Remember the Pythagorean theorem? That the square of the hypotenuse of a right-triangle is equal to the sum of the square of its sides? That finding was disbelieved for centuries because the ancients had no concept of any number other than integers; real and irrational number were unknown to them. How, then, could the length of the hypotenuse of a right-triangle having legs equal to one be equal to the square-root of two? What could it mean to even speak of the square-root of two?

*When* different types of numbers were discovered, or invented, and π, insinuate themselves into even religious disputes.

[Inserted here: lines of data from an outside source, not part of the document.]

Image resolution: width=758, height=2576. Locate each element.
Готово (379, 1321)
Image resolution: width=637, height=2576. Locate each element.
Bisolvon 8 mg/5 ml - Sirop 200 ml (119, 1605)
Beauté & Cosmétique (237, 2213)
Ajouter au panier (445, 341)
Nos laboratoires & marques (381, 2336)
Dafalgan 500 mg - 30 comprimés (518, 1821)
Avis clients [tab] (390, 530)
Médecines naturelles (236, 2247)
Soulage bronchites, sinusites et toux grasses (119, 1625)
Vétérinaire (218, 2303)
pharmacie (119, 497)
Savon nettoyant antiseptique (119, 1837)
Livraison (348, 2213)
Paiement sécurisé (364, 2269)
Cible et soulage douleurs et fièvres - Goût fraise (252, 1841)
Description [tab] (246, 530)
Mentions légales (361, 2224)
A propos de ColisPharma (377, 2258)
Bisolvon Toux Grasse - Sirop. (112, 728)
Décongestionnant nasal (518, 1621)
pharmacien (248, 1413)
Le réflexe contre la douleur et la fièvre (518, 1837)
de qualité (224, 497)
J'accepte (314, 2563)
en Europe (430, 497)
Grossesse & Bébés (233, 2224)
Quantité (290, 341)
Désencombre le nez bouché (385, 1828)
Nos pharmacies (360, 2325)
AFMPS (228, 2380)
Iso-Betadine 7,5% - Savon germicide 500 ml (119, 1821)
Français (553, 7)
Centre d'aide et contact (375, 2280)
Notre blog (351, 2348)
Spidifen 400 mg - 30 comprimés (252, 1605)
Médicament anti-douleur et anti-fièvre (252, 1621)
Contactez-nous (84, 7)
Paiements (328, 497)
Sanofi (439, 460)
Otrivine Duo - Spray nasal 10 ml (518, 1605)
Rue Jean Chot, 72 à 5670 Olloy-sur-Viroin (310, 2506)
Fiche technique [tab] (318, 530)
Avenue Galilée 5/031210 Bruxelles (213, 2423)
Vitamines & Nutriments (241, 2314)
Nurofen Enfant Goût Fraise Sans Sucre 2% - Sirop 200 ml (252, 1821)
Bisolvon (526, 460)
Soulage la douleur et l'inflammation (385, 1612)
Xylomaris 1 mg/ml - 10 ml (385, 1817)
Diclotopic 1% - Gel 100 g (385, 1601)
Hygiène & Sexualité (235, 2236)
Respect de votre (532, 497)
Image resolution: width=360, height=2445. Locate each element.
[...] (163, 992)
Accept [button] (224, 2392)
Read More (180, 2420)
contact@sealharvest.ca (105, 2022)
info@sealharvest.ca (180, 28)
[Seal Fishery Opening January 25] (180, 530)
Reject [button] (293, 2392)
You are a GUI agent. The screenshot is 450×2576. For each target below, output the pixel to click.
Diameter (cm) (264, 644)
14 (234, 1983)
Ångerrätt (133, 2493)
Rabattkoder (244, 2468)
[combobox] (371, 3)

And he made a molten sea, ten cubits from the one brim to the other: it was round all about, and his height was five cubits: and a line of thirty cubits did compass it round about.

1 Kings 7:23

This is quite clear: the ratio of a circle’s circumference to its diameter is 3; inerrantists lose. “N-o-o-o,” they will answer. “Those measurements are inherently inexact and, besides, what about the thickness of the bowl? What if the diameter was measured to the *outside* the bowl, that is, and the circumference was measured around the inside of the bowl?” Increasing the diameter, the denominator, and decreasing the circumference, the numerator, pushes the ratio downward toward 3. Explain that the author *had* to mean 3, however the measurement was made, because only integers were known, or invented, at the time Kings was written, and they’ll exult that the verse then *proves* the divine inspiration of the text, because what else could explain that the ancients got it right?

Have I ever mentioned that the average apologist is a hopeless idiot?

So, Happy Pi Day. If you figure it all out, I’d be grateful if you let me know what you came up with.